Colombia desde Uruguay
Oscar A. Bottinelli
 

En este de mes de marzo la Cámara de Senadores dedicó casi toda una tarde a debatir sobre la situación en Colombia (lo que un senador frenteamplista calificó de pérdida de tiempo) y aprobó una condena al terrorismo, los paramilitares y el secuestro de parlamentarios. La declaración fue votada por el Partido Colorado, el Partido Nacional, el Nuevo Espacio y algunos senadores del EP-FA. La mayoría de los senadores frenteamplistas se ausentó de sala, luego que el Foro Batllista lograse abortar una resolución consensuada por los coordinadores de los cuatro partidos. Todo el episodio permite reflexionar sobre cinco temas:
Uno. Uruguay y América Latina.

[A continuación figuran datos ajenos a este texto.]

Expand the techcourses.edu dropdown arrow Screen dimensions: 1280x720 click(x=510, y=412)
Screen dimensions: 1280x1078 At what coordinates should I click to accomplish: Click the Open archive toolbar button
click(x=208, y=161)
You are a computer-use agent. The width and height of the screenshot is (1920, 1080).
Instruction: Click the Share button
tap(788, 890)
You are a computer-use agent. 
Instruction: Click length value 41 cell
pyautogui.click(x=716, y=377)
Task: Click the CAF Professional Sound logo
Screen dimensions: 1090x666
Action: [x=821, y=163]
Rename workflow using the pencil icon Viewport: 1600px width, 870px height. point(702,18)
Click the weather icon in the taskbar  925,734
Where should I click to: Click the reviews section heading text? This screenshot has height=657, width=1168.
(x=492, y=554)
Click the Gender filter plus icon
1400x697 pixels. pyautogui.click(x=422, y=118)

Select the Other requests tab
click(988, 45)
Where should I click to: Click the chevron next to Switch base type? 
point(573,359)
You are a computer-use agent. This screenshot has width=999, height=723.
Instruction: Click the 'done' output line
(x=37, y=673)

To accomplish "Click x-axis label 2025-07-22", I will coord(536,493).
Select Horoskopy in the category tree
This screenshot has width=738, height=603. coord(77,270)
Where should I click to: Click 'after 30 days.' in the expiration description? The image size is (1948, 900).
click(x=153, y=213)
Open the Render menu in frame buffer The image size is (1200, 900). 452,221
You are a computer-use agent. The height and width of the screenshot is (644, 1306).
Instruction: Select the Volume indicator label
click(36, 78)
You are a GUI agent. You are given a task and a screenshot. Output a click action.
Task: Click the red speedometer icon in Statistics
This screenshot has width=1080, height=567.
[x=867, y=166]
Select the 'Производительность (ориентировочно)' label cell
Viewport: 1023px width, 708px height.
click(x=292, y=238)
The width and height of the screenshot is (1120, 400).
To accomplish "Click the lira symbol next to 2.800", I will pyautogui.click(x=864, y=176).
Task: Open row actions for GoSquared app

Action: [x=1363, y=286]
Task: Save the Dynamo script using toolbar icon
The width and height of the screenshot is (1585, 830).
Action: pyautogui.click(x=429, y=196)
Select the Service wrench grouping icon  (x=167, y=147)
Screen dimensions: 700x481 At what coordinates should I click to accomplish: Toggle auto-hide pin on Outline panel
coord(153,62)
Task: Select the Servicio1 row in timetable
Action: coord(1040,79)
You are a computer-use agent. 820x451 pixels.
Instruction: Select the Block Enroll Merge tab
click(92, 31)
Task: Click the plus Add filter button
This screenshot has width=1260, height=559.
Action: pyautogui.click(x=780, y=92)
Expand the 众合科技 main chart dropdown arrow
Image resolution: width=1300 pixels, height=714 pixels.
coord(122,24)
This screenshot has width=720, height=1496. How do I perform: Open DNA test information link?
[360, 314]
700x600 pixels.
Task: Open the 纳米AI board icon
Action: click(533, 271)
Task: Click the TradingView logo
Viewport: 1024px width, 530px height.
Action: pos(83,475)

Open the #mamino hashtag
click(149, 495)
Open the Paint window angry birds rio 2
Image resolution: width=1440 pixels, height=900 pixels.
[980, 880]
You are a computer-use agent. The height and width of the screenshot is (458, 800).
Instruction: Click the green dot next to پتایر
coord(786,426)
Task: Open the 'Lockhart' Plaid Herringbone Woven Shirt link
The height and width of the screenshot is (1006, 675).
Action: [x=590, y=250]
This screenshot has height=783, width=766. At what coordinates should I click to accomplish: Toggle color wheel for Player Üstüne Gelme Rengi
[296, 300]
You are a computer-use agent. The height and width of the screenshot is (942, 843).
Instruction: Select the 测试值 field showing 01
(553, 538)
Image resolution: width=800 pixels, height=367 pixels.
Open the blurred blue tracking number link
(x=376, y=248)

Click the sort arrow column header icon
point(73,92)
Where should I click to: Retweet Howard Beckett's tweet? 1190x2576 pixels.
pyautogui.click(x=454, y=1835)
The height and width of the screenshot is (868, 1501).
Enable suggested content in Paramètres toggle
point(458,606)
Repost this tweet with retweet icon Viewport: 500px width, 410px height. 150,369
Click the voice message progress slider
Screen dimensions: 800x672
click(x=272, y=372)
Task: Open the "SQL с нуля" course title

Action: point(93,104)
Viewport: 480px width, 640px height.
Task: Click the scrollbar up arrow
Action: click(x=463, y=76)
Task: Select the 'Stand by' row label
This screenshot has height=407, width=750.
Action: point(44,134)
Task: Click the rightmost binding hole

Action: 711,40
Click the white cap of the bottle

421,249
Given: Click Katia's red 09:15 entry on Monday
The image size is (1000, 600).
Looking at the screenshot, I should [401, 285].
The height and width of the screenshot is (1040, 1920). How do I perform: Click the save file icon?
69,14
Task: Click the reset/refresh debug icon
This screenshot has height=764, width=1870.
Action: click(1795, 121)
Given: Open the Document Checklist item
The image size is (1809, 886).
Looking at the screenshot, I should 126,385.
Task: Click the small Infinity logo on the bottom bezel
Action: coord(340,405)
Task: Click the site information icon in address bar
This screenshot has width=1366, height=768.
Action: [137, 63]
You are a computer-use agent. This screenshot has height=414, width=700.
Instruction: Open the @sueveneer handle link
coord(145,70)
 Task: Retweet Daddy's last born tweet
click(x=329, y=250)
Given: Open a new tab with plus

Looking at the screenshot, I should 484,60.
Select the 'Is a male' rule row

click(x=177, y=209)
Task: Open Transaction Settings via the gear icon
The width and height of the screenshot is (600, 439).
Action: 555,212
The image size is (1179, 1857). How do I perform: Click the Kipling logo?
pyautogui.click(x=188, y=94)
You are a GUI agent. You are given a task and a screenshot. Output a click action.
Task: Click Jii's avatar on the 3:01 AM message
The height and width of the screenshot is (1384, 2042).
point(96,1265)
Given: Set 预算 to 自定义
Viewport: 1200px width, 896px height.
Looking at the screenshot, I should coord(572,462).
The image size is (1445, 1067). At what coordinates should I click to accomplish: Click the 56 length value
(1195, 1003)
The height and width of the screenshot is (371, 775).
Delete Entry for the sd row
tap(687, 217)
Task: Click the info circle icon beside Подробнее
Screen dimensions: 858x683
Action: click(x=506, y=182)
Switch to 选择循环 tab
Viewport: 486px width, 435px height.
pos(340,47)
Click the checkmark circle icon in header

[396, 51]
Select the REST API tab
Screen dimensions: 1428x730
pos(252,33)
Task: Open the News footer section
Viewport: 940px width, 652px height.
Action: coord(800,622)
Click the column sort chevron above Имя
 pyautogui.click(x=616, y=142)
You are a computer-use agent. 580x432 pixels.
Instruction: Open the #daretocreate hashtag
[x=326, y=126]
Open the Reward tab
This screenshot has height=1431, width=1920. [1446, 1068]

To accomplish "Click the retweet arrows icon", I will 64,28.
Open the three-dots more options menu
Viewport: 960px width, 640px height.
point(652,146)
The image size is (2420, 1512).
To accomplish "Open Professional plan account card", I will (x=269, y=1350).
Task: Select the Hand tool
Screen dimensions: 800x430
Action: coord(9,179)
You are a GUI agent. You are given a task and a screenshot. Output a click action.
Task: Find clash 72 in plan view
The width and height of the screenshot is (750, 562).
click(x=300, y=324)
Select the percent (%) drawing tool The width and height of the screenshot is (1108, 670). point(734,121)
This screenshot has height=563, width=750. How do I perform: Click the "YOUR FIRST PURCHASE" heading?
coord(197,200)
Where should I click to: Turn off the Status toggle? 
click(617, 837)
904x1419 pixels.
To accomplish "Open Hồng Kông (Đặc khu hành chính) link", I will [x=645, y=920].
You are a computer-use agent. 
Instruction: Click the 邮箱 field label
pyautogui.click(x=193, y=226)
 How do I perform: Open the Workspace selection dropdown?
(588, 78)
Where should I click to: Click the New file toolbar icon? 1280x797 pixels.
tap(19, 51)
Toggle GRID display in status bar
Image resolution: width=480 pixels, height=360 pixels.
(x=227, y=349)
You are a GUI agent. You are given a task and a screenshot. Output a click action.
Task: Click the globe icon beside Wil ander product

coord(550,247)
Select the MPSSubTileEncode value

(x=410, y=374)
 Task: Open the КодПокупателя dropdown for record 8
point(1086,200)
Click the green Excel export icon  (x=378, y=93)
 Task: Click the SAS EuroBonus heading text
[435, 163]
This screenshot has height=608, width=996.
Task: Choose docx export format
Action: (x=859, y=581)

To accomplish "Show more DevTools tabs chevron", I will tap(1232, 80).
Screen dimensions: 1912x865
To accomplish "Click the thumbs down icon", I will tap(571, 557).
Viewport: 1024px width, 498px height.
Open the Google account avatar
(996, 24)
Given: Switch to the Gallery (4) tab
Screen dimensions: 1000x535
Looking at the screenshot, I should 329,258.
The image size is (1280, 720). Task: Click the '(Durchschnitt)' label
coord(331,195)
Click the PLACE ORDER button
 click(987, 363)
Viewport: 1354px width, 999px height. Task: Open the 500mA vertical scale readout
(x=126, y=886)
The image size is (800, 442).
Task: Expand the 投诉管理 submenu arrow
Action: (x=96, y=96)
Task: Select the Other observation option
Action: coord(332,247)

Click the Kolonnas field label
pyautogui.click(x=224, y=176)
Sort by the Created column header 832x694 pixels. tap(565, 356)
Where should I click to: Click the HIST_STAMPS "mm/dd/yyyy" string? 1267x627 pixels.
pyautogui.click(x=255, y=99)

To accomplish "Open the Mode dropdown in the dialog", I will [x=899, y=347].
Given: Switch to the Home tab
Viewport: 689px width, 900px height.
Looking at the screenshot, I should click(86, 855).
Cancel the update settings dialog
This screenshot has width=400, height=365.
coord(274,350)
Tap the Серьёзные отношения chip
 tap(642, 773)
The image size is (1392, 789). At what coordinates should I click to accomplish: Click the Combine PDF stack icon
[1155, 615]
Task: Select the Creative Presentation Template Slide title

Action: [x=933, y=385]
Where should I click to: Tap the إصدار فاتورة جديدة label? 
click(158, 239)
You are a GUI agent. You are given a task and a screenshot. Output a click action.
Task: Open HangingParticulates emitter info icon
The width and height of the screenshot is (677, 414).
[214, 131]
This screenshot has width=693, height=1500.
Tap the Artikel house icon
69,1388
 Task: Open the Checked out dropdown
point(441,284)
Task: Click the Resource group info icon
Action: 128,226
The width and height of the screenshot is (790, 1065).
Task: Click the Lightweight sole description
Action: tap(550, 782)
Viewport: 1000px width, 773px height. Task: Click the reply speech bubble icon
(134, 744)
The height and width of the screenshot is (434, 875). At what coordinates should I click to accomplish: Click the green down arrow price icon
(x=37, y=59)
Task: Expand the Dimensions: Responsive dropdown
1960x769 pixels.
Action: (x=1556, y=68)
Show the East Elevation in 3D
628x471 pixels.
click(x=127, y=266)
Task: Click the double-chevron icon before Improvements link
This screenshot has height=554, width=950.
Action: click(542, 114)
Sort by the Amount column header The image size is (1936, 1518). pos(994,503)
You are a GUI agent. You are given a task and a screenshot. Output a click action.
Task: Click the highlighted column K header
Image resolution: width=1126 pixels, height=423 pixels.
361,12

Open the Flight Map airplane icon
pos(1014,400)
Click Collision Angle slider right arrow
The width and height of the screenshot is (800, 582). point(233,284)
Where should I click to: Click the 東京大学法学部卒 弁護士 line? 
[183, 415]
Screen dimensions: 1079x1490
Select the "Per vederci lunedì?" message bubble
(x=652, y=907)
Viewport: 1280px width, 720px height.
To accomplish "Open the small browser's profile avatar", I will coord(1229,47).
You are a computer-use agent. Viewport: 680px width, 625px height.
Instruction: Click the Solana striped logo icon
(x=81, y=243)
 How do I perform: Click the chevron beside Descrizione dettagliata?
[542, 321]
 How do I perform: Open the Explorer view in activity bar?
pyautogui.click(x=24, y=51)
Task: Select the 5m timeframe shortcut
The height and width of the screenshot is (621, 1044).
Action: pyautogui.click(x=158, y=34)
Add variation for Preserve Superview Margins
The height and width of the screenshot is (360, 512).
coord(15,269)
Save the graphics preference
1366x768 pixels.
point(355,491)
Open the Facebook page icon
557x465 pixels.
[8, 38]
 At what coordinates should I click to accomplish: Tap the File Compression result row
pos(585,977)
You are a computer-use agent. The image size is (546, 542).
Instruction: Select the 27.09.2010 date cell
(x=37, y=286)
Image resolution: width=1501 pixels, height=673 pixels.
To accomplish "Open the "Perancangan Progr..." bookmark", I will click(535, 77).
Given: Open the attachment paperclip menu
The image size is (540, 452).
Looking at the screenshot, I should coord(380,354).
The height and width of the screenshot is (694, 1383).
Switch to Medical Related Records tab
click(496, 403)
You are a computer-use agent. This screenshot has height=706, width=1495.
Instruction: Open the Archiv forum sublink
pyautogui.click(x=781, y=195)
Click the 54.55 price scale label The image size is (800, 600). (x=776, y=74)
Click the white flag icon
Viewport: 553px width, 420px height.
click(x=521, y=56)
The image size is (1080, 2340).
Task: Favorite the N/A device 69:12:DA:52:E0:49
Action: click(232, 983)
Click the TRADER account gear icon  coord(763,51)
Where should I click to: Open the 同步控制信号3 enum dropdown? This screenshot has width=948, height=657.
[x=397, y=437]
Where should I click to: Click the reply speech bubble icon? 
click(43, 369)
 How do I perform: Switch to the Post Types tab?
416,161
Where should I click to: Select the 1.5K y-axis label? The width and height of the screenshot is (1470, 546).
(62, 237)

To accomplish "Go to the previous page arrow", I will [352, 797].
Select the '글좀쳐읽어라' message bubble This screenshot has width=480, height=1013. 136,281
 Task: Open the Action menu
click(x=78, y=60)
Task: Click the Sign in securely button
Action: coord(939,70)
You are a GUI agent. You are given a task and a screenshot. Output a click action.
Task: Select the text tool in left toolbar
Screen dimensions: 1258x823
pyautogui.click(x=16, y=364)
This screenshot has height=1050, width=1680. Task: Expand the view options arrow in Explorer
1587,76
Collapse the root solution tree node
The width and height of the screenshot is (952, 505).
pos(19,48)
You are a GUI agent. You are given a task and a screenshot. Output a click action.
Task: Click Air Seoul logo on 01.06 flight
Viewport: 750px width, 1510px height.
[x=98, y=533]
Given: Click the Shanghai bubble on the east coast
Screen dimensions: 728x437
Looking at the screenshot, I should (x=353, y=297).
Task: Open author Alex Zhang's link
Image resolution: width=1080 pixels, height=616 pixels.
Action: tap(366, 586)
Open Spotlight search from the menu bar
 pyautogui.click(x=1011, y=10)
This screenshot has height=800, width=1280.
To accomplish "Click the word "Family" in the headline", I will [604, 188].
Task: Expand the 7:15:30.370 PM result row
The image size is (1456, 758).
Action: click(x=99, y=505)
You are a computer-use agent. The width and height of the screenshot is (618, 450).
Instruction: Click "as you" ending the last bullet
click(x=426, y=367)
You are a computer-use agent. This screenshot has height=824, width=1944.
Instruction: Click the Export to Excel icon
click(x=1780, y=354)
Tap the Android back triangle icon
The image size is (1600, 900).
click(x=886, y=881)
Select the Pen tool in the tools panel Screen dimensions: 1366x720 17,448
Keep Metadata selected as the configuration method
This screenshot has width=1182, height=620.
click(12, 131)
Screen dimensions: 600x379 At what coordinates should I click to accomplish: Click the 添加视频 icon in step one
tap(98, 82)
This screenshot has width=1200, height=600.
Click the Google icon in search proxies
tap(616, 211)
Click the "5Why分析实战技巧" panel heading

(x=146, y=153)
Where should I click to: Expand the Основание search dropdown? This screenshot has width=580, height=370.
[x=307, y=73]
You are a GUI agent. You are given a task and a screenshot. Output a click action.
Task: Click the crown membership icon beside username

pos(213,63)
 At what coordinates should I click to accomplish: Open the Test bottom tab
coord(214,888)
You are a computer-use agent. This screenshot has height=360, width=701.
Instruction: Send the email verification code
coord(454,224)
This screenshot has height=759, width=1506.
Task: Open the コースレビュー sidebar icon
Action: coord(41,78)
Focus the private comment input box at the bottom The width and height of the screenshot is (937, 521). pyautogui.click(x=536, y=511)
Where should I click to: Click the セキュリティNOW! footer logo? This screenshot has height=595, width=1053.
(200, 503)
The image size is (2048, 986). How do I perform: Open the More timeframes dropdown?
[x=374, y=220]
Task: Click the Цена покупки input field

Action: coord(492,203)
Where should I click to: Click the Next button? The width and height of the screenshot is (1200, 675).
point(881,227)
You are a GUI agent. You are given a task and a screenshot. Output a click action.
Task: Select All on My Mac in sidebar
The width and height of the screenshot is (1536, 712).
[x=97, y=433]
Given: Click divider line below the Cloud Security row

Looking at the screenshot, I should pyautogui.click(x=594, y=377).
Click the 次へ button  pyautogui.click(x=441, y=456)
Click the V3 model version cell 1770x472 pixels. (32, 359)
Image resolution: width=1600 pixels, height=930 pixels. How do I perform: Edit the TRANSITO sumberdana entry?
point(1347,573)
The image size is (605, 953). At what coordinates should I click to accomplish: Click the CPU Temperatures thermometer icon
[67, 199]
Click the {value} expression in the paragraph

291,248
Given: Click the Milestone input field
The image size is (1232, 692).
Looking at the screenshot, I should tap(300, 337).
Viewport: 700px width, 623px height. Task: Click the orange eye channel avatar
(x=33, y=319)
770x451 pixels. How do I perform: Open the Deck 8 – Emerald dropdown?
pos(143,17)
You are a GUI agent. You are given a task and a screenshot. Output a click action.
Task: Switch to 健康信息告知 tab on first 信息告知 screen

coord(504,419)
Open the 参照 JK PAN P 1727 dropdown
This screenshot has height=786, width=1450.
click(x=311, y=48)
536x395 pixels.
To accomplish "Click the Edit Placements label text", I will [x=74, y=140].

Pese a que desde hace 35 años la Constitución marca que "La República procurará la integración social y económica de los Estados Latinoamericanos", y al discurso latinoamericanista de muchos líderes y grupos políticos, para los uruguayos América Latina sigue siendo una región distante, cuyos temas son ajenos, con la natural excepción de los países linderos y traslinderos (como Argentina, Brasil, Chile y Paraguay). Del debate surge también que buena parte de los senadores (como ocurre también con una parte importante del periodismo) cuenta con un seguimiento lejano y esporádico de la realidad colombiana y un conocimiento escueto y simplificado de su historia reciente. El desconocimiento de Colombia lleva a errores tales como asociar todo asesinato político con la persecución de líderes de izquierda, y a partir de dichas confusiones extraer conclusiones. A vía de ejemplo: un periodista creyó que el asesinado líder liberal Luis Carlos Galán (cuyo sucesor fue el presidente y actual secretario general de la OEA César Gaviria) había sido el candidato de la izquierdista Unión Patriótica.
Dos. Las políticas de Estado. En la sesión quedaron claramente confrontados dos criterios: el de los que buscaron el mayor consenso político, en pos de una política de Estado sobre el tema (que sin duda era el interés del gobierno colombiano, obtener el mayor apoyo posible en cada país) y quienes prefirieron achicar el abanico de apoyo con el fin de potenciar la confrontación interna.
Tres. El terrorismo. El terrorismo es genéricamente condenado por todos los uruguayos y sus grupos políticos, pero cuando se trata de la condena en particular de alguna organización terrorista específica (como en este caso las FARC colombianas), la unanimidad desaparece. Sigue existiendo en el país, en grado importante, la condena no al terrorismo sino a acciones o grupos terroristas en función de la ideología que representan o de los intereses que combaten. Condenar o dejar de condenar a un grupo terrorista en función de sus ideas o sus intereses no es una valoración sobre el terrorismo, sino un juicio sobre sus ideas; entonces, cuando hay condenas selectivas, el terrorismo como tal queda exento de condena, ya que a todos los efectos prácticos pasa a haber terrorismo bueno y terrorismo malo, terrorismo condenable y terrorismo silenciable.
Cuatro. La representación popular. El secuestro de parlamentarios elegidos en elecciones competitivas (lo mismo si hay prisión, asesinato o arbitraria expulsión) implica esencialmente conculcar la representación popular. Cuando un parlamentario no puede cumplir con sus funciones, hay un sector de la ciudadanía que queda silenciada. La víctima no es el parlamentario, son los ciudadanos privados de representación, y ello es un factor de afectación de la democracia representativa. Al igual que en relación al terrorismo, si el secuestro, la muerte, la prisión o la exclusión de un parlamentario son condenados o silenciados según las ideas o intereses que represente, desaparece la defensa de la representación popular como un valor en sí mismo.
Cinco. El narcotráfico. En Uruguay la condena del narcotráfico es unánime en los grupos políticos. Nadie defiende ni el narcotráfico como tal, ni las vinculaciones con el narcotráfico como una forma normal de financiamiento de actividades políticas o bélicas. Y con esto pasa algo similar a lo que ocurre con el terrorismo. Cuando algún grupo político o gobierno es acusado de vinculación con el narcotráfico, se cree o se descree la acusación primordialmente en función de las ideas políticas del acusado.